Wood & Wooden Spice Racks
kadesma


----------



## Katie H (Nov 1, 2007)

Calli, Buck has made several spice racks for me.  He's a professional woodworker.  If you can't find what you want, let us know and he'll make one for you, too.     He can duplicate the one in the picture, if that's what you like.  For a fee, of course.  He can make it any tone of wood you want and any size you want, not just for 24 bottles.  Trust me.  Your spice collection will grow.


----------



## Callisto in NC (Nov 1, 2007)

Katie E said:


> Calli, Buck has made several spice racks for me.  He's a professional woodworker.  If you can't find what you want, let us know and he'll make one for you, too.     He can duplicate the one in the picture, if that's what you like.  For a fee, of course.  He can make it any tone of wood you want and any size you want, not just for 24 bottles.  Trust me.  Your spice collection will grow.


Oh, Katie, that sounds great. I already have over 35 bottles and that doesn't count the spices is ugly bottles that I want to replace with the McCormicks bottles.  And I would completely expect to pay for someone making one.  Cost of wood, shipping, and of course craftsmanship.  I don't mind paying for good craftsmanship that is what I want, not just what I can find.  You know what I mean?  Craftsmanship is key.  You can spend money on something that will fall apart but it comes with spices or pay for quality.


----------



## Katie H (Nov 1, 2007)

Cool, Calli.  PM me with your preferences.  Originally, I gave Buck my dimensions for the first spice rack.  He was suspicious but made it anyway.  Then we moved to another house and he had to make one twice the size.  Hee!  Hee!


----------



## Callisto in NC (Nov 1, 2007)

Will do Katie.  Thanks and thank Buck for me.


----------



## Fisher's Mom (Nov 2, 2007)

I was wondering if anyone knows - should you keep your spices (and I guess the rack) in the pantry away from sunlight, or are they fine next to the stove? Currently I keep my salt and pepper mills out on the counter but the other spices in the pantry (because I have no spice rack.)


----------



## Bilby (Nov 2, 2007)

I'd go for the dark cupboard as sunlight effects everything it hits.  Some recommend keeping spices in the fridge but I can't comment on that.


----------



## YT2095 (Nov 2, 2007)

car boot sales, garage sales, charity shops, second hand shops and the likes.

that`s where I got mine from


----------



## Callisto in NC (Nov 2, 2007)

Fisher's Mom said:


> I was wondering if anyone knows - should you keep your spices (and I guess the rack) in the pantry away from sunlight, or are they fine next to the stove? Currently I keep my salt and pepper mills out on the counter but the other spices in the pantry (because I have no spice rack.)
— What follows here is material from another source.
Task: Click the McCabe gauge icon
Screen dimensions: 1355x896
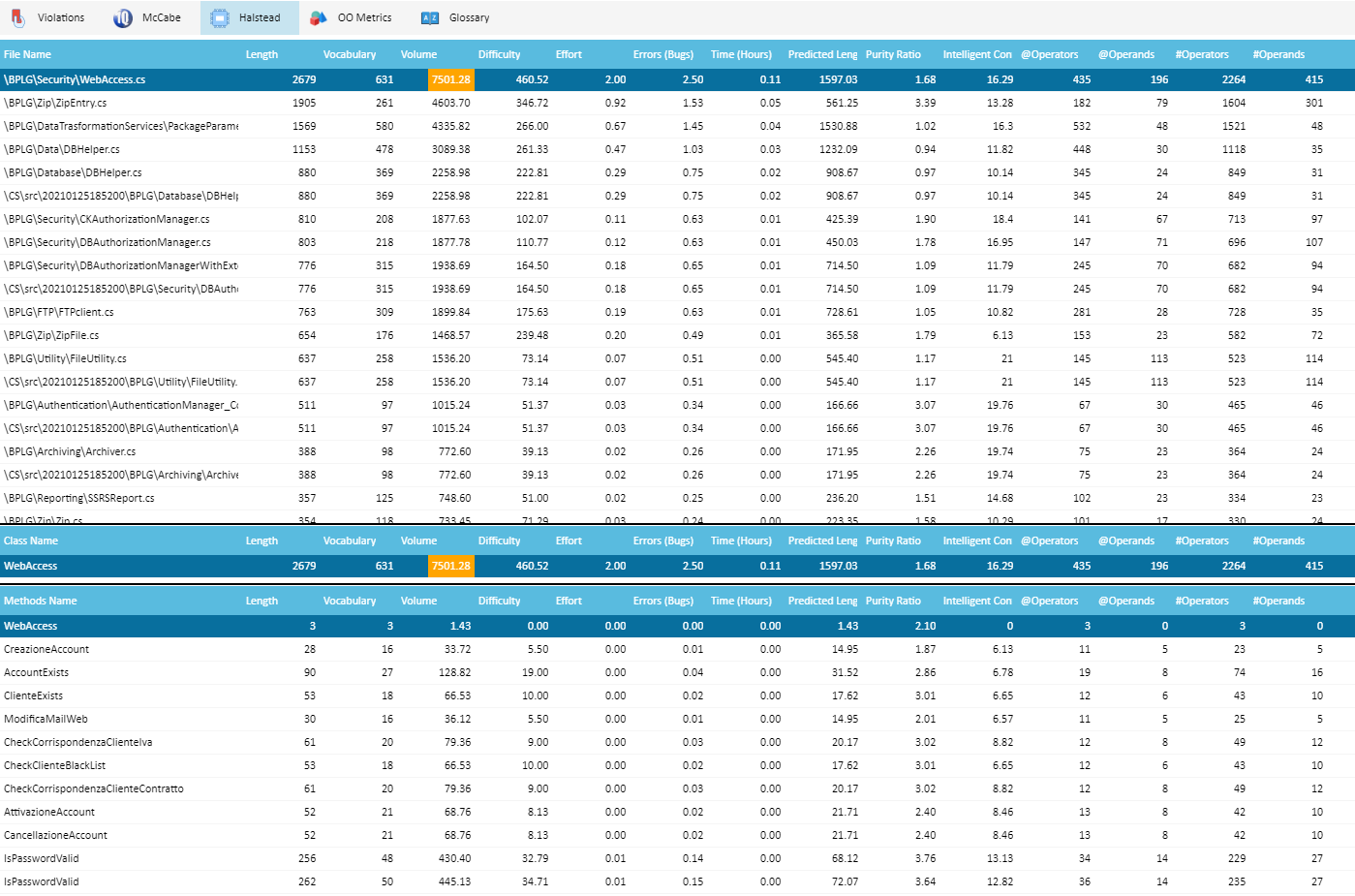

Keep them away from heat sources. I have no pantry, considering buying a portable one though, but I also have a couple of areas of the counter that never see the sun, so I can have a rack out.  My cupboards can't fit them so I need something on the counter.


----------



## Yakuta (Nov 2, 2007)

I have a ton of spices and I love to store mine in those small clear gladware containers.  They are cheap and it's fairly easy to stack them up in a drawer for example. 

I also have a nice wooden spice rack (came from the Mikasa outlet) that revolves and is very sturdy but I keep that in my pantry.  The food I cook is laden with atleast half a dozen spices if not more so I need easy access and the gladware containers are perfect. 

They are also easy to wash, dry and reuse.


----------



## Shaheen (Nov 5, 2007)

I love collecting spices. Some in the refrigerator, some outside. Haven't quite understood the logic, just following what grandma says 

I have granite shelves made against the granite counter top where all the everyday spices are lined up. All in clear glass containers.


----------